Bastei Lübbe veröffentlicht eine Jubiläumsausgabe von „Die Säulen der Erde“ mit mehr als 100 Illustrationen von Markus Weber. Wie gefällt Ihnen die Idee, Ihr Buch zu illustrieren?
Im Mittelalter waren alle Bücher illustriert. Bevor der Druck erfunden wurde, war jeder Großbuchstabe ein Miniaturbild. Bunte Blätter, Vögel, andere Tieren sowie dramatische Szenen aus der Bibel zierten die Seiten. Bilder von Heiligen und Engeln wechselten sich mit Abbildungen von seltsamen Monstern ab, Menschen mit Schwänzen, zweibeinige Pferde, Köpfe mit zwei Gesichtern und andere, die so seltsam sind, dass man sie unmöglich beschreiben kann. Manchmal bestätigen die Illustrationen in einem Buch die Welt, wie sie beim Lesen in unseren Köpfen entstanden ist: Gesichter, Häuser, Fahrzeuge, Straßen. Oft bieten sie jedoch ein ganz anderes Bild als das in unserer Imagination. Dann können wir wählen, welches Bild wir bevorzugen, das der Illustration oder das in unserem Kopf. Aber in den meisten Fällen bereichern Illustrationen das, was uns die Worte geben.
Mir gefällt die neue illustrierte Ausgabe von „Die Säulen der Erde“ ausnehmend gut.
In diesem Jahr haben Sie für Ihr Schaffen einige wohlverdiente hohe Auszeichnungen erhalten, Sie wurden „Fellow of the Royal Society of Literature (FRSL)“, bekamen die Ehrendoktorwürde der University of Hertfordshire angetragen und wurden von Prinz Charles persönlich für Ihre Verdienste um die Literatur und Wohltätigkeit als „Commander of the Most Excellent Order of the British Empire (CBE)“ geehrt. Was bedeuten Ihnen diese Auszeichnungen?

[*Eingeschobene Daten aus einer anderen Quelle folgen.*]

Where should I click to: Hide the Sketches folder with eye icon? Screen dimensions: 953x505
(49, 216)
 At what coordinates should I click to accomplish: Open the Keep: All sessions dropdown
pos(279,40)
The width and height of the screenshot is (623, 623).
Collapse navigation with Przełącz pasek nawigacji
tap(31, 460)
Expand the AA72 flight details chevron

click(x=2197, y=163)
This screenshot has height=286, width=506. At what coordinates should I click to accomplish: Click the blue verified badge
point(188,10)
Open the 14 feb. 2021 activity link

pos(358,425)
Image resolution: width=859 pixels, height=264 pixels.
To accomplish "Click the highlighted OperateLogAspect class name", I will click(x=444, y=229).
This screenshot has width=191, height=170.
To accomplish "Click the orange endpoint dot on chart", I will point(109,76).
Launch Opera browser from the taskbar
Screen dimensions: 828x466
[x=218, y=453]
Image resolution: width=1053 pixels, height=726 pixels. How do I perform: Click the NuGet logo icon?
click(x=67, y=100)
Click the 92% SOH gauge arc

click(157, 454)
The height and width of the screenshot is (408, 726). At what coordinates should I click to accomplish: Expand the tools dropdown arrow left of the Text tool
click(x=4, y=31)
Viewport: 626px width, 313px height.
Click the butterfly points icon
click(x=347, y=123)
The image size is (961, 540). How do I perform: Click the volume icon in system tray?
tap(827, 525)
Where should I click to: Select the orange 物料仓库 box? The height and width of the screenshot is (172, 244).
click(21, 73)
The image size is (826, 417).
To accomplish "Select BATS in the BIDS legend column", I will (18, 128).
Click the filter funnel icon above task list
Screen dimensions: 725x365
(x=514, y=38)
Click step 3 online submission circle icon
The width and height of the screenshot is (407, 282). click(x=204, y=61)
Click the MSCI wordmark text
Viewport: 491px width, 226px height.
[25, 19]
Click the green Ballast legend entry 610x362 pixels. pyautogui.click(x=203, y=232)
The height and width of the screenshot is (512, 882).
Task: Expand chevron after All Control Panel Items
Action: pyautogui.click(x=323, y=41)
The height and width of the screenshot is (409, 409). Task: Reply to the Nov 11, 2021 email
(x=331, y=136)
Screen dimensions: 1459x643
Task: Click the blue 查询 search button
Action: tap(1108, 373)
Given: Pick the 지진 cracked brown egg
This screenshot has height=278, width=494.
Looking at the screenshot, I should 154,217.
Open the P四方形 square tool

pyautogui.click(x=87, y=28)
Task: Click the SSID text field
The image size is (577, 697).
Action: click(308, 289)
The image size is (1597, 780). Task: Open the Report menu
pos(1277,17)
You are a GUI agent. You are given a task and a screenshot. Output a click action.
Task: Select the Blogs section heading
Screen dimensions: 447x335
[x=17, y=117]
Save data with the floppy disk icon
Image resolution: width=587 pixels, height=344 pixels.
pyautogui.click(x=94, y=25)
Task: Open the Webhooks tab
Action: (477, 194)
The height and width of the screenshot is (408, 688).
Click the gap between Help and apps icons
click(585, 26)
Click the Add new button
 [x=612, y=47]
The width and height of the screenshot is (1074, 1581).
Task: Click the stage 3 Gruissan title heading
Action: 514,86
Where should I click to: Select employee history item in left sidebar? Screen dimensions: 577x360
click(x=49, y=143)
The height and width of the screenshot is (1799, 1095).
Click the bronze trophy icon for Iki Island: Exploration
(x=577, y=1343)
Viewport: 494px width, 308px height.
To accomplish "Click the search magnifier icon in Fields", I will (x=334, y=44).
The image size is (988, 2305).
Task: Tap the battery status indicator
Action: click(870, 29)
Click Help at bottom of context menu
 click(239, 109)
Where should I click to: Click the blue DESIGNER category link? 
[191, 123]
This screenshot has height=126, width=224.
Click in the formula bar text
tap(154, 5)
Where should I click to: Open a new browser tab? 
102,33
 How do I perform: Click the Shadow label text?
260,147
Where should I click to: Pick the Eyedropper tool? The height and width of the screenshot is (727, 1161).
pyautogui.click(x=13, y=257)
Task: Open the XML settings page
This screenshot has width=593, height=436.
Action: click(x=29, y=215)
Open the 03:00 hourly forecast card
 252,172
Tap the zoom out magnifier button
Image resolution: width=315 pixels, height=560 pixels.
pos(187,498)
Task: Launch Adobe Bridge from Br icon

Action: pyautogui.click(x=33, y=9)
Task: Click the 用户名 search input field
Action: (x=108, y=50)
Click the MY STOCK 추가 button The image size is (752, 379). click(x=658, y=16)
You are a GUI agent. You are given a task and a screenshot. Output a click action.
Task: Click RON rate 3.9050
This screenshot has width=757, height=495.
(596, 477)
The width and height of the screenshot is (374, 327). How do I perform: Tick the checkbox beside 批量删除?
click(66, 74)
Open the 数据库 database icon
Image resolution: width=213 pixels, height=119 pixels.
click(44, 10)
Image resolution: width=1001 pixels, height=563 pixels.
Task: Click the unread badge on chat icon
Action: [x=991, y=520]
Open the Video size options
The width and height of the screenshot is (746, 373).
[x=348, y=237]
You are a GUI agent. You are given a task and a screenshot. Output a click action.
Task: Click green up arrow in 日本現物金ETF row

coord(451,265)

Ich war sehr erfreut und es hat mich mit Stolz erfüllt, dass ich diese Auszeichnungen für etwas erhalten habe, was ich so sehr liebe: Bücher und Geschichten so unterhaltsam und zugänglich wie möglich zu machen. Lesen ist ein immens wichtiger Bestandteil meines Lebens und ich bin sehr froh, wenn ich dazu beitragen kann, dass andere Menschen eine ebenso große Freude am Lesen empfinden wie ich.
Ihre Fans weltweit sind neugierig: Werden wir bald weitere Bücher über Kingsbridge lesen dürfen?
Ich habe gerade den ersten Entwurf eines neuen Romans fertig gestellt. Es ist eine Art Vorgeschichte zu „Die Säulen der Erde“, spielt hauptsächlich um die erste Jahrtausendwende herum in Kingsbridge, das damals allerdings noch keine Stadt war, noch nicht einmal ein Dorf, sondern eine Siedlung der Angelsachsen, die von Wikingern bedroht wird. Mehr wird allerdings im Moment noch nicht verraten!